The deadline for private sector employers to publish their first year's gender pay gap data closed on 4 April. The EHRC estimated that around 1,500 companies are thought to have missed the deadline, although many have since filed late reports or may turn out to be out of scope of the reporting requirements.

More than 10,400 reports are now published on the government's gender pay gap service. This includes data from more than 200 organisations that published their data voluntarily despite having fewer than 250 employees and therefore falling out of scope of the requirements.

According to analysis by the FT on the published reports, carried out shortly after the deadline, 78% of employers have a pay gap in favour of men and the median gap in median hourly pay is 9.7%. Pay gaps are largest in the construction sector and finance and insurance sectors, as shown in the BBC's final analysis. The FT puts the average median gap in the finance and insurance sector at 22.2%, but also points out that there are anomalies in the data.

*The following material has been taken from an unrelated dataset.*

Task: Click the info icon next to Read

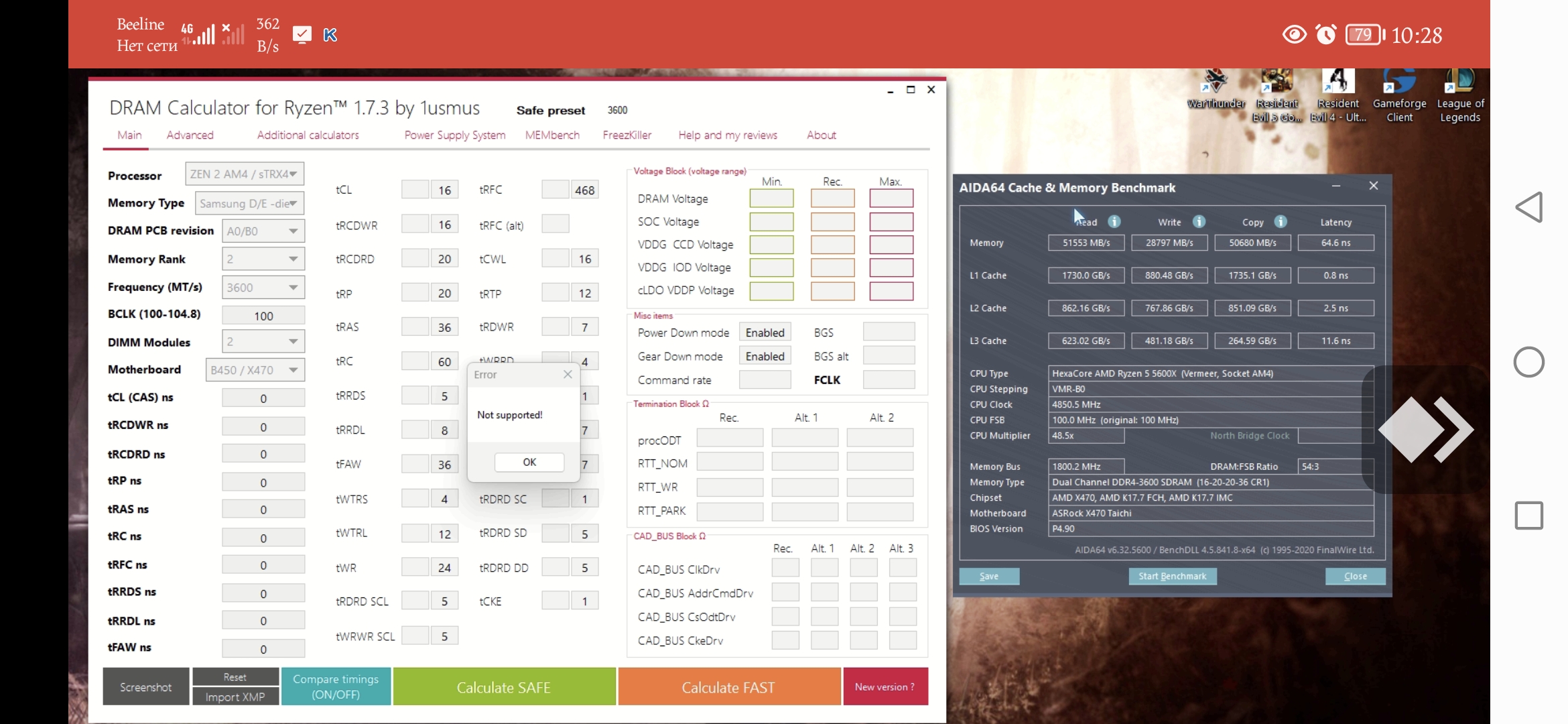Action: tap(1114, 222)
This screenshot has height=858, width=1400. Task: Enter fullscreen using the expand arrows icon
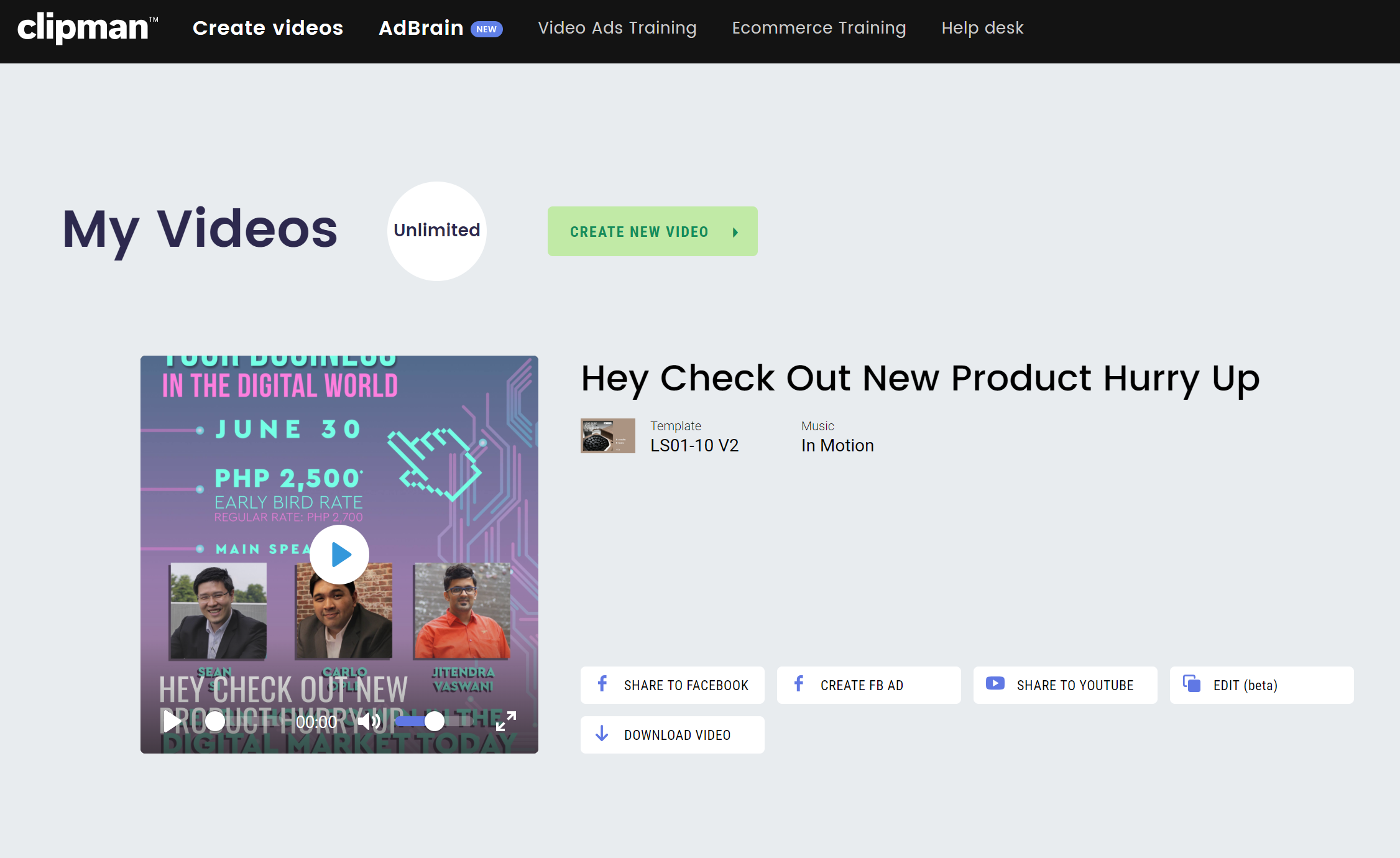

The EHRC has published its final enforcement strategy to deal with examples of non-compliance. There is some debate over whether the EHRC is legally entitled to use its statutory enforcement powers to respond to non-compliance with gender pay gap reporting, but the EHRC has committed to invoke those powers nonetheless. The EHRC makes clear that it will start by targeting employers who have not published any data, but also says that it has the means to identify employers who submit statistically improbable data and will consider taking action against them where it is reasonable and proportionate to do so.

The BEIS Select Committee is also launching a fair pay inquiry to review compliance with the gender pay gap reporting regulations. The inquiry will also consider the controls on excessive executive pay - see here for more details.